IT 06: AI & Art, Idea-Set-Match

Cyan Man, White Parrot,  M. ©  (2018)

A major recent development in AI-research was automated image captioning. Machine learning algorithms could already label objects in images, and now they learned to put those labels into natural language descriptions.

Researchers: We can do image to text. Why not try doing text to images?

It was a more difficult task. They didn’t want to retrieve existing images the way a search-engine does. They wanted to generate novel scenes, differentiated from this world.

Cyan Man, White Parrot [Enter]

It was a 32 x 32-pixel tile. If you looked closely, you would find a purple blob and black snaking line. They tried some other prompts like “Elephant, Fish, Monster”...maybe something to hang on your wall. This application showed the potential for what might become possible in the future. 

You may be thinking, AI-generated images aren’t new. You may have heard about a 50% generated portrait of The Madonna. It was created by M., who explained to me that this type of art required him to collect a random dataset of landscapes, run them through an algorithm and superimpose those abstraction manually into The Madonna.

The Madonna, M. ©  (2020)

If I want to create landscapes, I view a lot of landscapes - If I want to create portraits, I train on portraits.” - M.

But then a portrait-AI would not really be able to create landscapes out of portraits, or vice-versa…Same with those hyper-realistic-fake-faces used by scammers, those come from an AI that generates pictures of artificial faces, combining characteristics from a set of millions of photos of real faces.
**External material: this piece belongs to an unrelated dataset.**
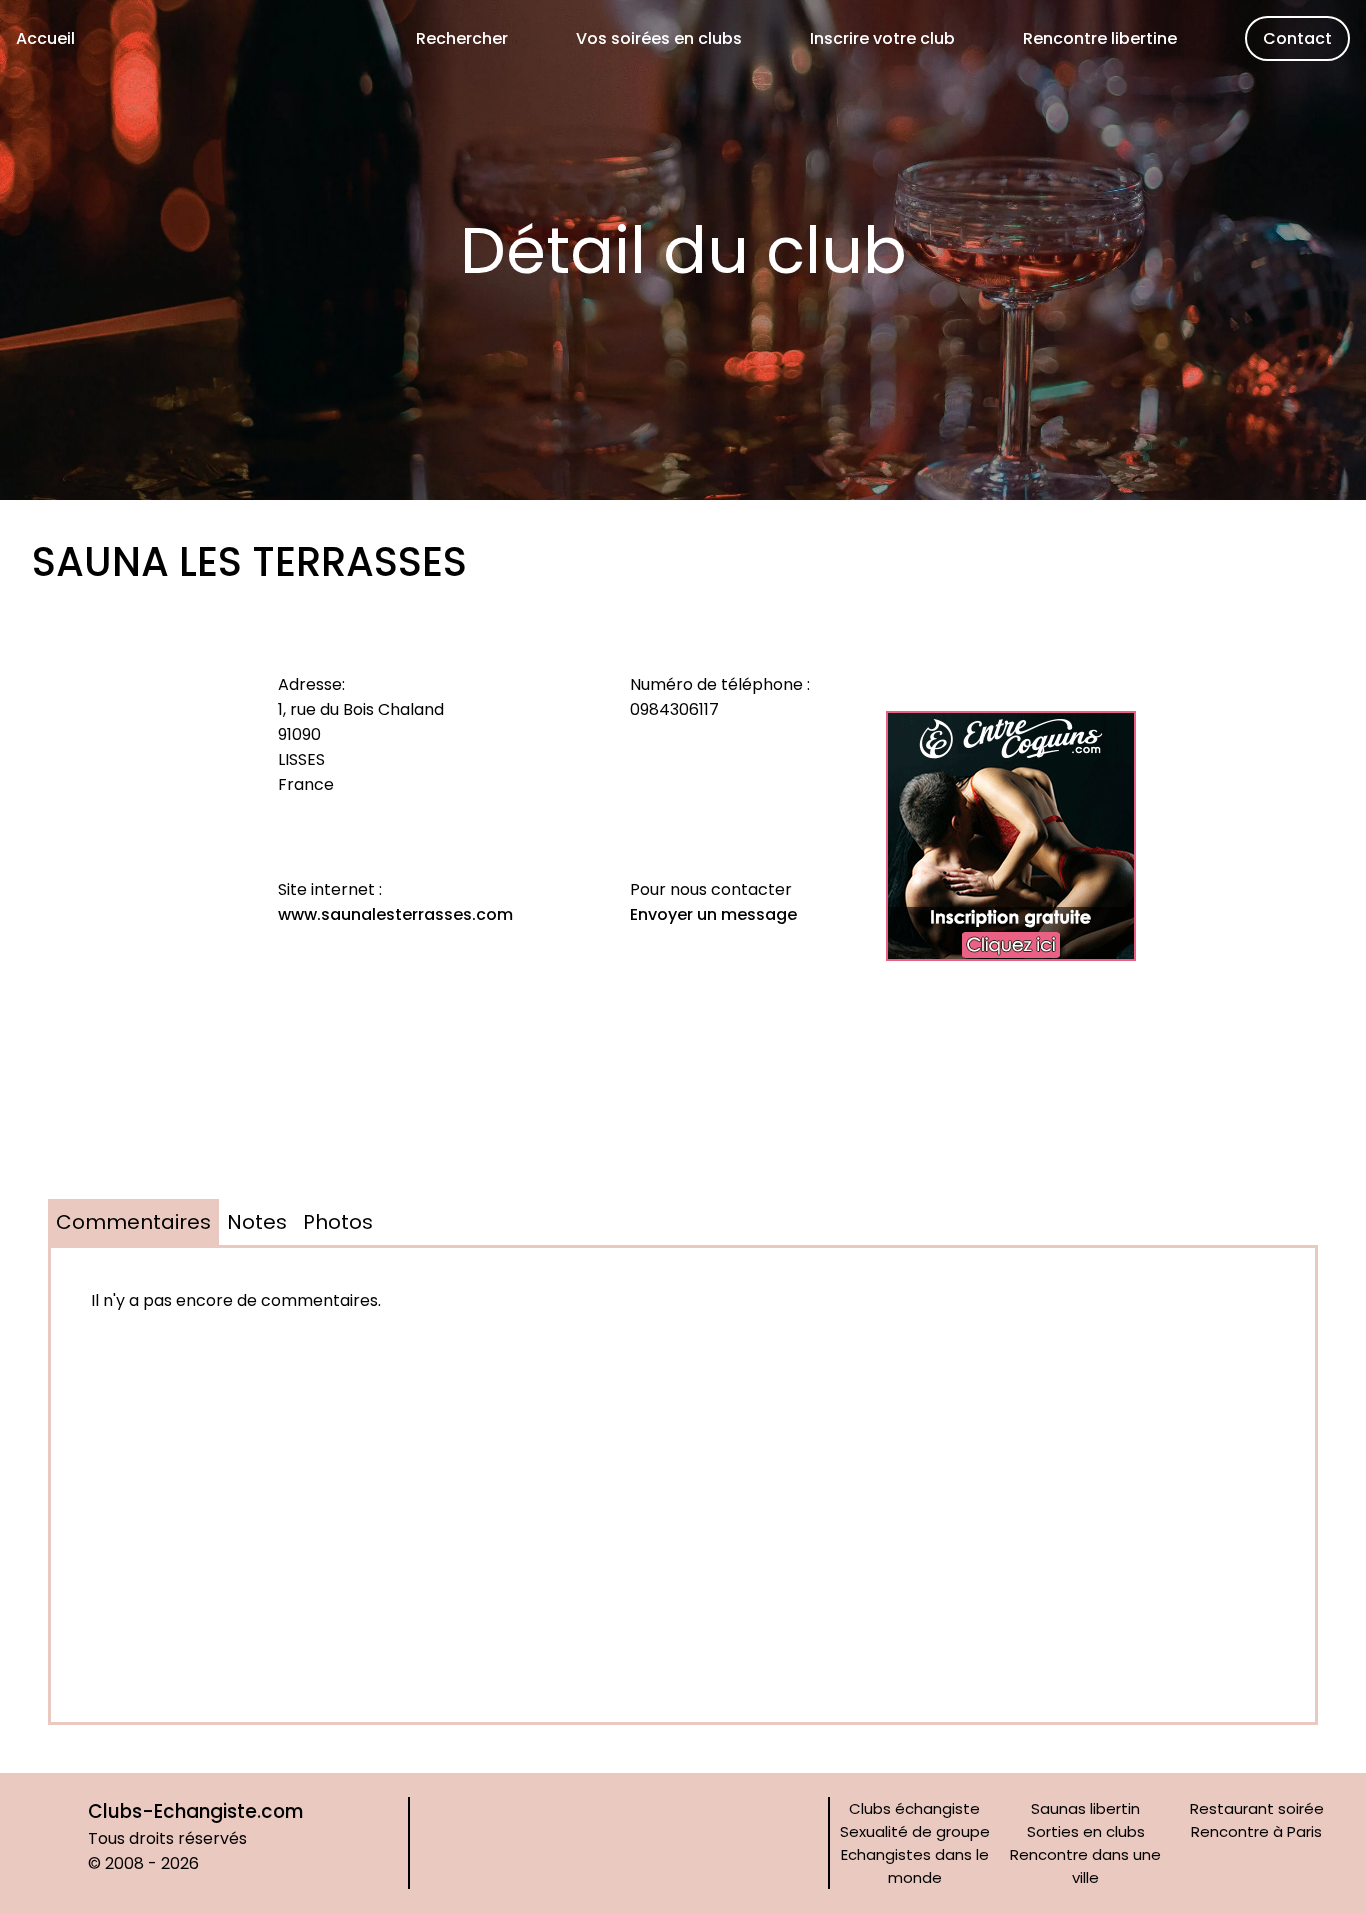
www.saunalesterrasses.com (395, 914)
Generating a novel scene from any combination of text-input requires a different approach. Huge AI models contain every image they are fed. What this means is that we can now create images without having to execute them in paint or with a camera, a pencil, tools, or code. The input is just a simple line of text. An AI company said they could create images from text captions, but they haven’t released a finished version to the public yet. So, over the past year, a community of independent, open-source developers-built text-to-image generators out of other pre-trained models that they did have access to.

“I've been up until the morning, just really trying to change things, piece things together. I've done about 7,000 images. It’s ridiculous. It’s not dancing, and it could be better.”

The craft of communicating  with these deep learning models has been dubbed “prompt engineering”. If you can find the right words, you can refine the way you talk to the machine.
 
Diver smoking red pipe,  M. © (2018)

05:00

It becomes a kind of a dialog.
You can say “Diver smoking red pipe”.

Cut! lino cut or wood cut...?

05:15

Coming up with funny pairings, like “Black Snake, Purple Dog.”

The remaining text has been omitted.